Die drei angeschlagenen US-Autohersteller General Motors, Ford und Chrysler erhalten einen Notkredit von 15 Milliarden US-Dollar. Die eigentliche Forderung belief sich auf 34 Milliarden US-Dollar und Wirtschaftsexperten gehen davon aus, dass mindestens 125 Milliarden US-Dollar zur Vermeidung einer Insolvenz der Big Three erforderlich sind. Der noch amtierende US-Präsident George W. Bush muss dem Rettungspaket allerdings noch zustimmen und es genehmigen.

Die Genehmigung muss bis zum Jahresende erfolgen, denn länger reichen die Geldreserven der Big Three nicht aus und dies könnte dann die Pleite bedeuten.

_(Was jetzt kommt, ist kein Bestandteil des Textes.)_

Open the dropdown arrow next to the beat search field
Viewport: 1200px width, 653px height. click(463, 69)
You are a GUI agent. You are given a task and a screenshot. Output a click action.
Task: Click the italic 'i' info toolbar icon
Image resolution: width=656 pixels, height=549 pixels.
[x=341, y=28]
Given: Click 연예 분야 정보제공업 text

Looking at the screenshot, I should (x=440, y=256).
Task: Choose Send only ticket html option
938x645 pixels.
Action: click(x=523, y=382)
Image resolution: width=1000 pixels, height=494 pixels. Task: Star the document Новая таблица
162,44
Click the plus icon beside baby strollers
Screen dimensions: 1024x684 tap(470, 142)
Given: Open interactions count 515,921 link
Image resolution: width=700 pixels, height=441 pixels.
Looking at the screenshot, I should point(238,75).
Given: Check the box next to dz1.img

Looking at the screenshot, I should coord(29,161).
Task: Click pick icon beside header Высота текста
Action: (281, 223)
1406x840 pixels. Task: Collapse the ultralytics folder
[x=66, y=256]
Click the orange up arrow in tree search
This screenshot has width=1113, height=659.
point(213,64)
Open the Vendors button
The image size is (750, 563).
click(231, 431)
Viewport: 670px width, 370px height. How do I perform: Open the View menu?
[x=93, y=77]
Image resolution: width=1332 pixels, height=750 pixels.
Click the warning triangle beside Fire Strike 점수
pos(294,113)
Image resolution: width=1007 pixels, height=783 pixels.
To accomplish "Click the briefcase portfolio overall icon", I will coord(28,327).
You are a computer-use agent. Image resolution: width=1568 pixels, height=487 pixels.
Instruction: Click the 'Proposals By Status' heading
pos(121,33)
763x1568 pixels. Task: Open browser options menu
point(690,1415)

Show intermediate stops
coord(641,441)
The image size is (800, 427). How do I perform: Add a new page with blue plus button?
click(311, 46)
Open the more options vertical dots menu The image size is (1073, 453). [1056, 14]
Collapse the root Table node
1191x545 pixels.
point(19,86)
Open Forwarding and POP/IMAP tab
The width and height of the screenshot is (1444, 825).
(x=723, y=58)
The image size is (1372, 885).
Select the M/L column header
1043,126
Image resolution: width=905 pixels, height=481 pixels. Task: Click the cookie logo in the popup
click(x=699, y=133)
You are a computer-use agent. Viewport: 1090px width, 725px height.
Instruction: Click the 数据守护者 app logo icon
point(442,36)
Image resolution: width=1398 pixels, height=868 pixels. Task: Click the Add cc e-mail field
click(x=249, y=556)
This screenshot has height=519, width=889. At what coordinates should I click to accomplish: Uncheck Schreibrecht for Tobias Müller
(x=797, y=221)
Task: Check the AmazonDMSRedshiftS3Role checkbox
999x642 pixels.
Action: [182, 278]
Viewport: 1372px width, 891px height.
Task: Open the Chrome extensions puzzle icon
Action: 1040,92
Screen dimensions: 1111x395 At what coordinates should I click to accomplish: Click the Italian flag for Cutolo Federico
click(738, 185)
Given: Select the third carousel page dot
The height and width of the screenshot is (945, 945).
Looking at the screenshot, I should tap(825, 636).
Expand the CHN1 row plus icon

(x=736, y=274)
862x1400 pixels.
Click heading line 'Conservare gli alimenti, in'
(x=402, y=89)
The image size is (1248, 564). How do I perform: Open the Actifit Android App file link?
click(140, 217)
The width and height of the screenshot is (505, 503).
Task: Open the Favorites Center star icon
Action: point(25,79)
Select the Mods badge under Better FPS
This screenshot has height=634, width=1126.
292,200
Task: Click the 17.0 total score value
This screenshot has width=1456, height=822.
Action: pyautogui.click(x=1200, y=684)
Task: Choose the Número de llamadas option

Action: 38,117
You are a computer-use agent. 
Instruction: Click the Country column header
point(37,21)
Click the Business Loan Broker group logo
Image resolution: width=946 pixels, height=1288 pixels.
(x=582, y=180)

Wenn die Notkredite gewährt werden, kommt es zur Einschaltung eines so genannten Auto-Zaren der als Finanzaufseher über die gewährte Staatshilfe wacht und mit den Konzernleitungen gemeinsam an einen Sanierungsplan arbeitet. Sollte auch nur einer der drei Autohersteller in die Insolvenz gehen, dann würde dies Millionen Jobs kosten und ein Beben in der US-Wirtschaft auslösen. Die Detroiter Autokonzerne zählen zu den größten Arbeitgebern der USA und es wird in den nächsten Monaten wohl zu regelrechten Entlassungswellen bei General Motors, Ford und Chrysler kommen.